Mereka bertiga pun tersenyum bersama.

Dari depan pintu kelas, Sila dan Ilma sibuk melihat mereka bertiga. Ada perasaan kangen dalam hati Sila. Terutama, ia sangat kangen dengan Biru. Kenangannya bersama Biru pun muncul dalam pikirannya, Dia dan Biru yang sering bercanda hingga ketawa mereka yang menggelegar memenuhi kelas, terkadang ditegur oleh teman-teman lainnya karena mereka berdua berisik "Gak bisa. Gue juga harus baikan sama mereka." ucap Sila tiba-tiba. Ia hendak berjalan menghampiri mereka bertiga

Ilma mencegah Sila "Mau kemana, Sil?"

"Gue juga mau minta maaf sama Biru."

"Tapi dia udah ninggalin lo."

"Gue gak peduli. Intinya gue tetap mau minta maaf sama dia. Lo kalau gak mau, gak usah ikut." Sila melangkahkan kakinya. Ilma yang merasa tak ada pilihan lain pun ikut mengekori Sila yang ingin menemui mereka bertiga.

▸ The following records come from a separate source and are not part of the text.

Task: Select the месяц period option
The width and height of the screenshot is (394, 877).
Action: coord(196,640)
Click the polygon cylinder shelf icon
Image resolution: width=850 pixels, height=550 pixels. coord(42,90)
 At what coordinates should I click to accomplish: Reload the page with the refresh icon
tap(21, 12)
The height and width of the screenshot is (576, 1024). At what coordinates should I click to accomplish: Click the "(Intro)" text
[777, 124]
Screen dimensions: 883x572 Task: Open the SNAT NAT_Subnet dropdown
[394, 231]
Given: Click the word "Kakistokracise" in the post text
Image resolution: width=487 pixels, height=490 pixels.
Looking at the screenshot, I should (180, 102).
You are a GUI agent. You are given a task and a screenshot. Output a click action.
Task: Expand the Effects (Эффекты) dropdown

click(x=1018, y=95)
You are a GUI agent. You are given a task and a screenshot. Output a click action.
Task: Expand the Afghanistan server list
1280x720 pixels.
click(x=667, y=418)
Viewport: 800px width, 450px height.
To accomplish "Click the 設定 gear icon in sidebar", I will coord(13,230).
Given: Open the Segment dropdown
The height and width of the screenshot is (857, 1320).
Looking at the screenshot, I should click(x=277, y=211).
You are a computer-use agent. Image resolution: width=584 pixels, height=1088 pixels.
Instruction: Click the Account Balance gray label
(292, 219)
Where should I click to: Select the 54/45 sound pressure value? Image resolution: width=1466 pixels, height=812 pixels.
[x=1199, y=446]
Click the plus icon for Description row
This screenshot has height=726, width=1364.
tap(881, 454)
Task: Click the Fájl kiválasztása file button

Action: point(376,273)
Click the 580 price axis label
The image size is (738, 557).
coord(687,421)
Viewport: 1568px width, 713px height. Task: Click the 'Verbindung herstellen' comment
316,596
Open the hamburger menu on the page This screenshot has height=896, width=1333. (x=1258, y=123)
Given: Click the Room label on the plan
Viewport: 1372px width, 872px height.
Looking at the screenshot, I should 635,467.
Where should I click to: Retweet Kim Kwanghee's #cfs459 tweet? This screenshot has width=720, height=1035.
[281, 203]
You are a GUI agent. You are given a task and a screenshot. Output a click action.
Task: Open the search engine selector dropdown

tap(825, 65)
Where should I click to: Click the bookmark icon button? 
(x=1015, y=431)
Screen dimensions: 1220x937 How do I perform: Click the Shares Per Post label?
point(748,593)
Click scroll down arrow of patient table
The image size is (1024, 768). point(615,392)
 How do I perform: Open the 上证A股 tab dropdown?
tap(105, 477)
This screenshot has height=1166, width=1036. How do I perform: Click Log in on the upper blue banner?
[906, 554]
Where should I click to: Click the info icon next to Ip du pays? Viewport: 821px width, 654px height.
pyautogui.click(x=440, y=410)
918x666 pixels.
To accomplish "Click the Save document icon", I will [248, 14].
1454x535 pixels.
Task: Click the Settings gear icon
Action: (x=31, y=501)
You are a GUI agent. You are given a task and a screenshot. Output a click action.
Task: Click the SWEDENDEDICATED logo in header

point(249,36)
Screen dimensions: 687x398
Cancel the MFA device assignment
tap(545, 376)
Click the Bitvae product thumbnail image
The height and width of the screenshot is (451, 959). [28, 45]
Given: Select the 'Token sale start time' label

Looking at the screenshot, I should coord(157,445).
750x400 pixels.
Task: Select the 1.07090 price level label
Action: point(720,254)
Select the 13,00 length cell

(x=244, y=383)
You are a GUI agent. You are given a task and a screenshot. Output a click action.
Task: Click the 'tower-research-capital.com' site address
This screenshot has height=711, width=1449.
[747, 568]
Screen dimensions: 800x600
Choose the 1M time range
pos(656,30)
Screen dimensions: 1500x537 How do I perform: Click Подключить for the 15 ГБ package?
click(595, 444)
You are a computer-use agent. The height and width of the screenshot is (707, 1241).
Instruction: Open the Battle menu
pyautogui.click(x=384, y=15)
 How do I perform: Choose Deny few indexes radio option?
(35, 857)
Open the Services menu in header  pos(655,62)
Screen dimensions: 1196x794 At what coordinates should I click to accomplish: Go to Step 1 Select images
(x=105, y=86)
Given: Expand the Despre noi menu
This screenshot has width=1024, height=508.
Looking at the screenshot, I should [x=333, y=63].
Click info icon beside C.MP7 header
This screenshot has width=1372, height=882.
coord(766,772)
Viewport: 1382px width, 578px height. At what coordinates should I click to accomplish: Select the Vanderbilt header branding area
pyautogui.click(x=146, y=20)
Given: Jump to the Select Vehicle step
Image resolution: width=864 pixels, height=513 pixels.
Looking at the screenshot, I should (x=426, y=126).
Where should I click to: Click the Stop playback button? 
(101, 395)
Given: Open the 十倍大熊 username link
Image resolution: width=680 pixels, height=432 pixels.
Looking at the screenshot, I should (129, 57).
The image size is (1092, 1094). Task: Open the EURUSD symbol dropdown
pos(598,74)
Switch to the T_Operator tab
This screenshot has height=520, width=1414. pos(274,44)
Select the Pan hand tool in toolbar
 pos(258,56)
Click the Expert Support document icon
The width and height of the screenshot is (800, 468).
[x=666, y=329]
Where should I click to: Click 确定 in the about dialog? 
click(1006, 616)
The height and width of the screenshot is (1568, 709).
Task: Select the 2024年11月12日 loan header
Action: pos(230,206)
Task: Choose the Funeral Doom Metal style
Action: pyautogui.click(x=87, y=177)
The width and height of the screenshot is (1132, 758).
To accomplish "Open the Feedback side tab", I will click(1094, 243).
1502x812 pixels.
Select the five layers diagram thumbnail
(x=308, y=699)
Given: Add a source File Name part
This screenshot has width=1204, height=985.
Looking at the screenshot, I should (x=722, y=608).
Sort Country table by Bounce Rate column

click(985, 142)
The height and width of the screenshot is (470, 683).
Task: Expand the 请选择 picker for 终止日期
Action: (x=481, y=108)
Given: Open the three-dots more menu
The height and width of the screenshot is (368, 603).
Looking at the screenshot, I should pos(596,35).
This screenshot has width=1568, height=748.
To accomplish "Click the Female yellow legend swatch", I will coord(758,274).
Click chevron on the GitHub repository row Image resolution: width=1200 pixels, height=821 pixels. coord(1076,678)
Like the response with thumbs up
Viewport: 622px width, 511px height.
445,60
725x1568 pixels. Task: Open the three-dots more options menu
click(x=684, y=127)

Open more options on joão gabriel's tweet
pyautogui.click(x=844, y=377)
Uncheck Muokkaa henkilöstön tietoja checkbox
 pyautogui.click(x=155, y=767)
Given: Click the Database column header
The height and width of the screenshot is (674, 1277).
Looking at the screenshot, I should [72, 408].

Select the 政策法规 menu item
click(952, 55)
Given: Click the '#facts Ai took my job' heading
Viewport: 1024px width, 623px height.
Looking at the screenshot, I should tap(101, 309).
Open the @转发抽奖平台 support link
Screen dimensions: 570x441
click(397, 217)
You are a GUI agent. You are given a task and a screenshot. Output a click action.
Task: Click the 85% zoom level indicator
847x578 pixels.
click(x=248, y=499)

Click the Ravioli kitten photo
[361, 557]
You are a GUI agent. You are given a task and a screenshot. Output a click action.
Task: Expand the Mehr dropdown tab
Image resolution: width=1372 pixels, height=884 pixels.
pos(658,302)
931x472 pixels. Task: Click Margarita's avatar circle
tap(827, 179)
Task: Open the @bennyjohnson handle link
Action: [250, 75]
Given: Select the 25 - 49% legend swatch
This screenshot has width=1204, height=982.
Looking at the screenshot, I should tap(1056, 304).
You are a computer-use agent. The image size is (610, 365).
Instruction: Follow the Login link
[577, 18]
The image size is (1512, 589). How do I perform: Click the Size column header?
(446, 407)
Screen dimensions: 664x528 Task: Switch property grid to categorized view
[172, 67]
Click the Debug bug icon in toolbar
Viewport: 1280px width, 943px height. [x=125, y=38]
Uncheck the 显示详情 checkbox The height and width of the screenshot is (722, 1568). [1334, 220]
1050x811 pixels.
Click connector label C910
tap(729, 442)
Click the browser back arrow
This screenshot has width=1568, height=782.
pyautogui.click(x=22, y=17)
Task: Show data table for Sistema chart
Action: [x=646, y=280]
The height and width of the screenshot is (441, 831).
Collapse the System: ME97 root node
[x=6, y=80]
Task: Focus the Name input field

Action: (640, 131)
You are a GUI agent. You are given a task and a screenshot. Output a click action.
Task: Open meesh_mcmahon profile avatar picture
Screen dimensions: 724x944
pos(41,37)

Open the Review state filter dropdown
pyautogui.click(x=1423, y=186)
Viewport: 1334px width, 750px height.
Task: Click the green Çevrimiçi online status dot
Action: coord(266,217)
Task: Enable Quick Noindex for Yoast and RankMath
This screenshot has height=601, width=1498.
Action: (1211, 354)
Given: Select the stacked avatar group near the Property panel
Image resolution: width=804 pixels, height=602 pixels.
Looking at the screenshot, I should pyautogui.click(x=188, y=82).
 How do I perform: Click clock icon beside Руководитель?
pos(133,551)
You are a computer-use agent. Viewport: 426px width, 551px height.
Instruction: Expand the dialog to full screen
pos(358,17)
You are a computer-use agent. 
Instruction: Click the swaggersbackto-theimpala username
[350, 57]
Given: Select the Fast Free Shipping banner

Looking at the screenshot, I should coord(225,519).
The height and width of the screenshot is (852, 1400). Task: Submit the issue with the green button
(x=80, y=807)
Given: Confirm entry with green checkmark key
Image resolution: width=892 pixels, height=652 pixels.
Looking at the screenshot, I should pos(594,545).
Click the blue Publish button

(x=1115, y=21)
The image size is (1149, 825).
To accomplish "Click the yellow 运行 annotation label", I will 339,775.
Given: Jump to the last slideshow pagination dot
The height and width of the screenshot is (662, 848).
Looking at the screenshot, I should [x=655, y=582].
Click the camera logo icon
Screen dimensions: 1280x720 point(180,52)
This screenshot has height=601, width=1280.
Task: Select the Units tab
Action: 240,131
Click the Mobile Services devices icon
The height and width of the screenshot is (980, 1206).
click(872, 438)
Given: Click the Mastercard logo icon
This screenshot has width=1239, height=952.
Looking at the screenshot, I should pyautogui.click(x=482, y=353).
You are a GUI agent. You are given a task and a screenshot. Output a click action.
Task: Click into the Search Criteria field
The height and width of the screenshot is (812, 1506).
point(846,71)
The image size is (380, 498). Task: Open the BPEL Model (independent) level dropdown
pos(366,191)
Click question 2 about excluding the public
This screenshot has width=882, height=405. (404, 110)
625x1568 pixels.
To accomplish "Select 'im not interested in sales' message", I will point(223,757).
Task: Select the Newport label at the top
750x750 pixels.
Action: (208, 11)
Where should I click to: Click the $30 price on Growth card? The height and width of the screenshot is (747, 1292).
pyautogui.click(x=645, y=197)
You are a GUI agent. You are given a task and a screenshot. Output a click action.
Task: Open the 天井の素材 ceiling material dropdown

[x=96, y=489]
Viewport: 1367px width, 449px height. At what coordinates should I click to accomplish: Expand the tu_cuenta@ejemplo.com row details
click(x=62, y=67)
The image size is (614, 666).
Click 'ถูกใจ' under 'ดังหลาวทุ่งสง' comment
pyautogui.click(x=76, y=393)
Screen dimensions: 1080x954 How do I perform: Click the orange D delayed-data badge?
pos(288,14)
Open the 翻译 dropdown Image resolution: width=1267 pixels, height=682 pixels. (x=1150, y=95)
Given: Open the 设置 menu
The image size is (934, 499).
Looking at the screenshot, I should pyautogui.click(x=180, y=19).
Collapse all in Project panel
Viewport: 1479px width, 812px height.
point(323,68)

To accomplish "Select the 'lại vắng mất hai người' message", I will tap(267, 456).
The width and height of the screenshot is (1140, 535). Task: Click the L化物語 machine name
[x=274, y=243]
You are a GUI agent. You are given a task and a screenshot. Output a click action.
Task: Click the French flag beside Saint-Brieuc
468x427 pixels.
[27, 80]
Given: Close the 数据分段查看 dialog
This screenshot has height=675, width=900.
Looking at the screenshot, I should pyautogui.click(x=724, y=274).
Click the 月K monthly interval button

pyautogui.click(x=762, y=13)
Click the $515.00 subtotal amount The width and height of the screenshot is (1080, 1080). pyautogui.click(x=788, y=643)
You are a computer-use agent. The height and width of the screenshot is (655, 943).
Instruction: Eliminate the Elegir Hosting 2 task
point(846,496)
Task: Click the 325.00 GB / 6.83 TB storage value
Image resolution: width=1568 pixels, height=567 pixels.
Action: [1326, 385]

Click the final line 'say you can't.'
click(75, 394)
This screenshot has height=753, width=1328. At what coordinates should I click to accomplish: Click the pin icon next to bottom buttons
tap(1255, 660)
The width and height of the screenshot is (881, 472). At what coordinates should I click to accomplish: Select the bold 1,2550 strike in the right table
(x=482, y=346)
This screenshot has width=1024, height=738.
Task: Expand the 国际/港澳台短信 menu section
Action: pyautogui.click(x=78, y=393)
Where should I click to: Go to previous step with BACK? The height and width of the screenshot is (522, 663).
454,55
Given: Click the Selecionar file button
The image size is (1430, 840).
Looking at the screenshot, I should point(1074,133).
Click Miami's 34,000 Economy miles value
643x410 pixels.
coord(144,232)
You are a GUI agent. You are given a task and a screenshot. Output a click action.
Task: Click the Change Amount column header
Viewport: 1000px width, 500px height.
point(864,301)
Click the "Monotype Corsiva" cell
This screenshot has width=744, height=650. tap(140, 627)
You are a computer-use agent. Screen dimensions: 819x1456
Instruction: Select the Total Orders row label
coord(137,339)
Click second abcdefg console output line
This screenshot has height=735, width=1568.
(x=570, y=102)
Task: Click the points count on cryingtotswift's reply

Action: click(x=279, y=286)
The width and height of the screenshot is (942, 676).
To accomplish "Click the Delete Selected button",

"Hai." sapa Sila canggung. Raka, Sovi dan Biru pun menoleh ke arah Sila dan Ilma yang berada di samping Sila "Biru, Sovi, gue minta maaf ya sama kalian. Terutama sama lo, Bir. Gue beneran menyesal." ucap Sila tulus

"Gue juga minta maaf." tambah Ilma

"Iya, gue maafin kalian." balas Sovi

"Lo, Bir?" tatapan Sila berhenti di Biru yang diam tak menjawab. Sepertinya, dia masih kaget dengan semua yang terjadi.

Seketika Biru sadar dari lamunannya "Eh... iya, gue udah maafin kalian kok."

"Sini peluk." pinta Sila yang merasa bahagia. Mereka berempat pun berpelukan. Menyalurkan kerinduan masing-masing.

Raka berdecak malas "Gue gak dipeluk juga?"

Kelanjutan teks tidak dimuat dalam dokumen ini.